By and large over the past five-and-a-half years, he has been a disappointment in foreign affairs. Here was a man by age, outlook and intellect perfectly qualified to be the first president in the complex post-Cold War era. Yet, long before Lewinsky was a gleam in his wandering eye, he was fumbling almost every opportunity.
There was glaring failure in the Middle East, where Israel was permitted to destroy the peace process. He has huffed and puffed on Iraq to no obvious profit. He dithered for two years in Bosnia as tens of thousands died. The pattern is invariably the same: he is a man who dazzles interlocutors with his charm and grasp of issues, only to leave them clutching straws, who proclaims US leadership but offers next to none. For most of his first term, foreign policy was a distraction. One of the few successes, in Northern Ireland, was fortuitously born of an attempt to curry favour with Irish-American voters. He has been more engaged since 1996, but not noticeably more successful. Thus far he has been lucky, and history forgiving. Perhaps not, however, for much longer.
By now Clinton would have been close to lame duck status anyway, hobbled by a Republican majority in Congress and entering that final stretch when all eyes, and all calculations, are on the race to succeed him. Fortunately, the US has the capable Robert Rubin at the Treasury and Alan Greenspan at the Federal Reserve. But what if financial crisis is fuelled by perception of vacuum at the White House?

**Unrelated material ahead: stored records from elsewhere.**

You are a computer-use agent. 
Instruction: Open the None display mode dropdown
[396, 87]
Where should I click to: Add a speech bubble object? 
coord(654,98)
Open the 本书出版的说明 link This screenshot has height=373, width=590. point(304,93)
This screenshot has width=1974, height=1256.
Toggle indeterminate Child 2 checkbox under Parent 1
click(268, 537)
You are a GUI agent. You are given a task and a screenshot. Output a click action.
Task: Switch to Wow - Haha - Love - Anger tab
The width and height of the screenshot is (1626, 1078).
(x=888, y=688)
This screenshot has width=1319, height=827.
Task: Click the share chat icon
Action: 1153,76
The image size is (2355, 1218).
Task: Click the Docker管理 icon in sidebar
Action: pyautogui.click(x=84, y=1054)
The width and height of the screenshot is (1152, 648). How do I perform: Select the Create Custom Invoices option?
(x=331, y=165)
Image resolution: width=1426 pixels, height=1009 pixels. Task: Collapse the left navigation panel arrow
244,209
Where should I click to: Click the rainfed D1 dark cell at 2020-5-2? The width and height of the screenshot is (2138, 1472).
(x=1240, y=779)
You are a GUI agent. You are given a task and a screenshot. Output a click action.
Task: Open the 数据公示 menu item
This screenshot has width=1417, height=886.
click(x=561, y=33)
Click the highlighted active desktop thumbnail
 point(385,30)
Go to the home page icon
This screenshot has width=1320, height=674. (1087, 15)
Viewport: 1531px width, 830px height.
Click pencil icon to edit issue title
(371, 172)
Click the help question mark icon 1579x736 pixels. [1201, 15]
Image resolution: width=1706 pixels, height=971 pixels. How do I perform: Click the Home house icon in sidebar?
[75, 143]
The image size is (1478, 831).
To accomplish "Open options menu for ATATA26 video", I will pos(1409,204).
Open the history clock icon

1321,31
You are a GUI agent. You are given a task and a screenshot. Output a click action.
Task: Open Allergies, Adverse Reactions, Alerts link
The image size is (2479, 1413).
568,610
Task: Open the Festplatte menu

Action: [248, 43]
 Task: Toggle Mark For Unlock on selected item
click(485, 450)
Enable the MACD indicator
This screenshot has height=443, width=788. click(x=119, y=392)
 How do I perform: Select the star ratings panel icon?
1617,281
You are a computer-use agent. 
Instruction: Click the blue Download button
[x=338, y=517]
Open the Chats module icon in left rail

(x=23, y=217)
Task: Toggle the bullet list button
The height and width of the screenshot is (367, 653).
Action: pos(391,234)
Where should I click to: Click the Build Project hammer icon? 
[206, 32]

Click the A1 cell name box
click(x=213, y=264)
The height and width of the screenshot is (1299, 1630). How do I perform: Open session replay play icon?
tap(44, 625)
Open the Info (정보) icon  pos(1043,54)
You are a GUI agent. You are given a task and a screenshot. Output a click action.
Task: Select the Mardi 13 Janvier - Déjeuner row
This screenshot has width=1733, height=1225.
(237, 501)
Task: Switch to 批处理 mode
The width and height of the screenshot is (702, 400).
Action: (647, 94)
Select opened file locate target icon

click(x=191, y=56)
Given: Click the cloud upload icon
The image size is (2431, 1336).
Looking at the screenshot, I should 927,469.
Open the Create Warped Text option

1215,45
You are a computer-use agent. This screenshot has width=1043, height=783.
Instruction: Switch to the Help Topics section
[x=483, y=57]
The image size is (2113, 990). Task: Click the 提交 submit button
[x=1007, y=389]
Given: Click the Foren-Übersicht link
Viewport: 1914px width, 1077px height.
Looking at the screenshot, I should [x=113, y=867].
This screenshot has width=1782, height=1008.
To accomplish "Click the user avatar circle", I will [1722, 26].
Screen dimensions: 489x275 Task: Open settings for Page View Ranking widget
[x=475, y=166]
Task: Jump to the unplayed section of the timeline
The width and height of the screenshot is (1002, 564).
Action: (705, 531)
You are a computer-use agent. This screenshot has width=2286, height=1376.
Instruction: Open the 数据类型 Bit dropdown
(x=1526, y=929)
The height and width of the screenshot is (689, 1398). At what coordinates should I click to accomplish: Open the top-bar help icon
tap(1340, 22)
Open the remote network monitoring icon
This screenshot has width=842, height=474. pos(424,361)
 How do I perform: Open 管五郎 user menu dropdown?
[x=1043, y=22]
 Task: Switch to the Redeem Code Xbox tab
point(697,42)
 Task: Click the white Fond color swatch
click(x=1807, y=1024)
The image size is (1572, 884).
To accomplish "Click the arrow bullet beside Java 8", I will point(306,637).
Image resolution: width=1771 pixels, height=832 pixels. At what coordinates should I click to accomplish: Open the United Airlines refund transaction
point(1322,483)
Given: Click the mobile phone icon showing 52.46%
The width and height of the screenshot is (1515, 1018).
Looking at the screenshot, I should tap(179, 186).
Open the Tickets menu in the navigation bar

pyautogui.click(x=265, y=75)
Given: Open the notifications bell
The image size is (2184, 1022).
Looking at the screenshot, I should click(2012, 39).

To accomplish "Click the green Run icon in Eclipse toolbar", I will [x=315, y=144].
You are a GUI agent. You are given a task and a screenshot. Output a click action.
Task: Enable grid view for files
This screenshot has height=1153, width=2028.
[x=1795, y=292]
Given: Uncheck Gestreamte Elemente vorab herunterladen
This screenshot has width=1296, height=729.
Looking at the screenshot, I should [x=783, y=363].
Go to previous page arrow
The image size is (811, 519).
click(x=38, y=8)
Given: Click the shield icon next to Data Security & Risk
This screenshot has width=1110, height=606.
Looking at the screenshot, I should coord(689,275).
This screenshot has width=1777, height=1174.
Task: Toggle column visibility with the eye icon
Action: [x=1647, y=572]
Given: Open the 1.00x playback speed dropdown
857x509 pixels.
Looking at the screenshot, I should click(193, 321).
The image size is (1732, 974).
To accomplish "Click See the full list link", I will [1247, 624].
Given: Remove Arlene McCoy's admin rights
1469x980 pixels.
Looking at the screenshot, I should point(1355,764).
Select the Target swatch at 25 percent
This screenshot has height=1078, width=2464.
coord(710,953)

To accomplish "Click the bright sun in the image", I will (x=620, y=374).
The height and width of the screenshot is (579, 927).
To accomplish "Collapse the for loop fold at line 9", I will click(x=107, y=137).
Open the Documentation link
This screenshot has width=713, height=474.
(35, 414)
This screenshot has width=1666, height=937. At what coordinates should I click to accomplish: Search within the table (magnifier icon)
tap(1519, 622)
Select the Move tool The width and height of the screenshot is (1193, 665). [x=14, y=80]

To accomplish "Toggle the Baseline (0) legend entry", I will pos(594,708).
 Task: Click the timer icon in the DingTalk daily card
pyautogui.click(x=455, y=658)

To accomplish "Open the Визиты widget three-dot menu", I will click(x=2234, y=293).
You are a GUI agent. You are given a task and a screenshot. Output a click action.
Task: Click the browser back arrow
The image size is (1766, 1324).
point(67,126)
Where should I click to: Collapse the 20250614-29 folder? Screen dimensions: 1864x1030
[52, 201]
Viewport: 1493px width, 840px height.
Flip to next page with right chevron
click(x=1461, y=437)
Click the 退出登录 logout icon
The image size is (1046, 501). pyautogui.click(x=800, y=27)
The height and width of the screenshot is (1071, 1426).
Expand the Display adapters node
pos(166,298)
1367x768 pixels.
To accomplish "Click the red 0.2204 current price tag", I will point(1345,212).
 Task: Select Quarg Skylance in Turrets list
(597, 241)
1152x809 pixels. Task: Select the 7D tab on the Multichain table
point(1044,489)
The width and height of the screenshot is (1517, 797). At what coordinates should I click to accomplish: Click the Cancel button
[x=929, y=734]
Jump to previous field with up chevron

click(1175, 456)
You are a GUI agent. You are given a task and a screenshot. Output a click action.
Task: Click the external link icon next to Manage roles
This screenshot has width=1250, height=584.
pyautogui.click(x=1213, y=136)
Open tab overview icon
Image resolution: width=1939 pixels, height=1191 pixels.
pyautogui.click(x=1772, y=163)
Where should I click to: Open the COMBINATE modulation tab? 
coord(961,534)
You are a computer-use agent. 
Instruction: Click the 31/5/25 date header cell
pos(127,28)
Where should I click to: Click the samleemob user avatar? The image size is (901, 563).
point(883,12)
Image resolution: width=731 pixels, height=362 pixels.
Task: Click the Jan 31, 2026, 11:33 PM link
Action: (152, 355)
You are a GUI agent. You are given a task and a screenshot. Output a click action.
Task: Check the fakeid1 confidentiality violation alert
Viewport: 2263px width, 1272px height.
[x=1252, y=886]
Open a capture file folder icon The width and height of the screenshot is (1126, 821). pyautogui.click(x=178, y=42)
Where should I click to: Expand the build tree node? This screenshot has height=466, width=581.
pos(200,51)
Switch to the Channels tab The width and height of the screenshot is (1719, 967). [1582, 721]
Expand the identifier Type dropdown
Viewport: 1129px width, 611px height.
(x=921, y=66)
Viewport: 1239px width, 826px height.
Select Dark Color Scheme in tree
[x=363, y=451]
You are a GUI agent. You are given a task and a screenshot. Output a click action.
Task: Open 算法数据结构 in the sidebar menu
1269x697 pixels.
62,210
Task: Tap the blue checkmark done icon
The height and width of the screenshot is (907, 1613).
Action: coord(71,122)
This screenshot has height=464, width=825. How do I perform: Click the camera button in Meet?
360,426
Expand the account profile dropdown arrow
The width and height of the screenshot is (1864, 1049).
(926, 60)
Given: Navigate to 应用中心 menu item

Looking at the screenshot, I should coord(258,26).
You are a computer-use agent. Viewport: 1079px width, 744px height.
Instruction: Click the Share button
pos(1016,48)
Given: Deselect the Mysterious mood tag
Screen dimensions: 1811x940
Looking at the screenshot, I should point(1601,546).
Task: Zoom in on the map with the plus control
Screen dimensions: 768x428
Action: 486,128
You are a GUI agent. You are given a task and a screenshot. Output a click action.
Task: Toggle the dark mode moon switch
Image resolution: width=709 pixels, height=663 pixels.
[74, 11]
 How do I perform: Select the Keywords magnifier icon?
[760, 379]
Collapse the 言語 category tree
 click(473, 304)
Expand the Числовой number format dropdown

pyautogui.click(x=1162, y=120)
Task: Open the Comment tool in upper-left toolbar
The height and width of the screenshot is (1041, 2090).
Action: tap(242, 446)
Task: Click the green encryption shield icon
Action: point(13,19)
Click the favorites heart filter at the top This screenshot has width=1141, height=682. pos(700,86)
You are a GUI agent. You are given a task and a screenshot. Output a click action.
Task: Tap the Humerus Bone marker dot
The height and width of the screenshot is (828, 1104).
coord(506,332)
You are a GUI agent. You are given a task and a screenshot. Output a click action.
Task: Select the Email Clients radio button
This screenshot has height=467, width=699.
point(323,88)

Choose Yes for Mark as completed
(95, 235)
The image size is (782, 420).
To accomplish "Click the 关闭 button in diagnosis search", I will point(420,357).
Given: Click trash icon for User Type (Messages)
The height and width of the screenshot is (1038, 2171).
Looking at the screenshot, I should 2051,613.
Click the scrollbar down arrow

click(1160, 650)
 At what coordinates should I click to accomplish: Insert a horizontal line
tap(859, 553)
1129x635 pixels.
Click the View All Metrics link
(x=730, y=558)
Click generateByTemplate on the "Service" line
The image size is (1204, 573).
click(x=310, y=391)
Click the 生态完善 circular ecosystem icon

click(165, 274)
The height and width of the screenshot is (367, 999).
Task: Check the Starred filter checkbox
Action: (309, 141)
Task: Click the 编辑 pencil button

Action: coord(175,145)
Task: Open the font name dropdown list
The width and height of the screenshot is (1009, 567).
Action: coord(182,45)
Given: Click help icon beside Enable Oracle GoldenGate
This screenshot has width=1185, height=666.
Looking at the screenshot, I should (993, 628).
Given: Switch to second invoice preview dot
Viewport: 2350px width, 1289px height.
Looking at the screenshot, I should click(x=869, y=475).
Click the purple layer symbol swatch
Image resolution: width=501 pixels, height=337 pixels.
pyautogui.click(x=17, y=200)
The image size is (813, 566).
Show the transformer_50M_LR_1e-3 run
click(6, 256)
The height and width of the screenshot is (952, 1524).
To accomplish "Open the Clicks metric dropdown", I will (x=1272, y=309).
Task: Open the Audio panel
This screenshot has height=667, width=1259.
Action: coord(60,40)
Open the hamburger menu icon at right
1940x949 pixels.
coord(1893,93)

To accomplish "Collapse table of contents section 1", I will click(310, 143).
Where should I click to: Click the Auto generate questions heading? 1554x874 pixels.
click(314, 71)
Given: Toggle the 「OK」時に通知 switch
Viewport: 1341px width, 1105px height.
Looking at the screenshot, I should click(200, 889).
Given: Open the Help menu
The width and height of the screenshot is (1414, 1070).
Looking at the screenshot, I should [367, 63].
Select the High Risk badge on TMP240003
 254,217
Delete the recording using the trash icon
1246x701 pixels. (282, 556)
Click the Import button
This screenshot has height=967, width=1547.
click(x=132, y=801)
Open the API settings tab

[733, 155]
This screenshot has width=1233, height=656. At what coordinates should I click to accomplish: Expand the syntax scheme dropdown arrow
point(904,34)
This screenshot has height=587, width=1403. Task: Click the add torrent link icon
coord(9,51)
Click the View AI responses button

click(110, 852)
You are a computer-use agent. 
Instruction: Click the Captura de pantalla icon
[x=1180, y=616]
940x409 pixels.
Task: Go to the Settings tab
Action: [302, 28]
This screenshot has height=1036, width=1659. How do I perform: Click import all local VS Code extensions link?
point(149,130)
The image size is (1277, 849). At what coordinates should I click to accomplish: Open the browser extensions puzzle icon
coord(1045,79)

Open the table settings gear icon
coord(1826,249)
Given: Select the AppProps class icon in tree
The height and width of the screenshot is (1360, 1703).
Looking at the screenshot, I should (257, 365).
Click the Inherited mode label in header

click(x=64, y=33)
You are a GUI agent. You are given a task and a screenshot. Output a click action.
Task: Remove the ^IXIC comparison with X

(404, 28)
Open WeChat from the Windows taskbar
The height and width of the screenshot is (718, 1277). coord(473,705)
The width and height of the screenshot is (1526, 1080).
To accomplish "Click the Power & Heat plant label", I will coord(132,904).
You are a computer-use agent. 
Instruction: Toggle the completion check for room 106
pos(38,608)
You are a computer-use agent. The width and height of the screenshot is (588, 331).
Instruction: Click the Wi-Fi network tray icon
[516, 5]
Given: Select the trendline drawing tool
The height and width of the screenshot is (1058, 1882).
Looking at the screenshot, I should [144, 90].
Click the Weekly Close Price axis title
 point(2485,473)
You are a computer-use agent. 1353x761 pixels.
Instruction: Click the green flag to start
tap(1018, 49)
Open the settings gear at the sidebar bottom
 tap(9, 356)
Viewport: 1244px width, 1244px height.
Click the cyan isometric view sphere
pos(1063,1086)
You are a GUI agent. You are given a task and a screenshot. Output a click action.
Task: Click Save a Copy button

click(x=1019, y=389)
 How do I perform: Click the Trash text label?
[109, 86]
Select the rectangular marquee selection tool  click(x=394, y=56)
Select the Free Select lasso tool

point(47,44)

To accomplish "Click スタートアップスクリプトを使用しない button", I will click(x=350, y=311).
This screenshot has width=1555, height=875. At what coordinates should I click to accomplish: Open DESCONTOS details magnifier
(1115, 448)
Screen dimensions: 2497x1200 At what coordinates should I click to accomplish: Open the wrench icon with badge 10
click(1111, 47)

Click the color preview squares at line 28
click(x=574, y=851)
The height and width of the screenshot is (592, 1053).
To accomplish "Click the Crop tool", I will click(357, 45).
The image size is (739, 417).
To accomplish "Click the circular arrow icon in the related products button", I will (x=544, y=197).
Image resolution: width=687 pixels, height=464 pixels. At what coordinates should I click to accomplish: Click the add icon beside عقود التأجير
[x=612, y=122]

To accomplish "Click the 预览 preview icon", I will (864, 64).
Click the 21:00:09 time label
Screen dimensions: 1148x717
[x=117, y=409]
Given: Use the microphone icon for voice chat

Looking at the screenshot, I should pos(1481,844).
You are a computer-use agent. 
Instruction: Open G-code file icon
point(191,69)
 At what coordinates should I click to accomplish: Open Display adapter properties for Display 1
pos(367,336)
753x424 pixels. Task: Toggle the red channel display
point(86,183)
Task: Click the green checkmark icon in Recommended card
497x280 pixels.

And already, as the cat looks the other way, the mice are having a field day. North Korea may be reneging on the 1994 agreement that was supposed to neutralise its nuclear programme. Saddam Hussein is again thumbing his nose at the UN inspectors, amid talk that Washington, for all its bluster, has secretly told Richard Butler and his men to ease off on Baghdad. Long before this week's air strikes, the Arab world was on edge. Even Israel, which he bent over backwards to humour, is repaying the kindness by ignoring him. Clinton's resilience, his ability to "compartmentalise" - to shut one set of circumstances completely out of his mind while dealing with another - are extraordinary. But now even these may not be enough.